The BMJ reached out to Lead Stories, Facebook, and also to Facebook, and they responded with a letter. But Lead Stories refused to “change anything regarding their article or take any action that resulted in Facebook flagging of our article.” Facebook has not responded to requests to remove the “fact-checking” label and to allow readers to share the article on “Facebook’s” platform.
Godlee and Abbasi expressed concerns that other “high quality information providers have been impacted by Meta’s incompetence in its fact checking regime.” Last month, Instagram censored Cochrane the world’s leading provider of systematic medical reviews that are independent. Instagram is owned by Meta the company that owns it, barred users from using the hashtag Cochrane because the organization “repeatedly posted…false content on COVID-19 or vaccines.” Cochrane denied the accusations.

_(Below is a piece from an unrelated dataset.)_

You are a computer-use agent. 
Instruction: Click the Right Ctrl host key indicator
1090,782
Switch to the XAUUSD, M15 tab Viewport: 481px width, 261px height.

While “fact checking is a standard of good journalism for a long time,” say the editors, Meta has “apparently delegated responsibility to people incompetent in carrying out this crucial task.” They urge Meta to rethink its fact-checking strategy, and to review the reasons that led to the error.
Medscape Medical News tried to contact Meta for comment but did not receive a response at press time.
Steph is a freelance journalist from the Midwest who specializes in healthcare law.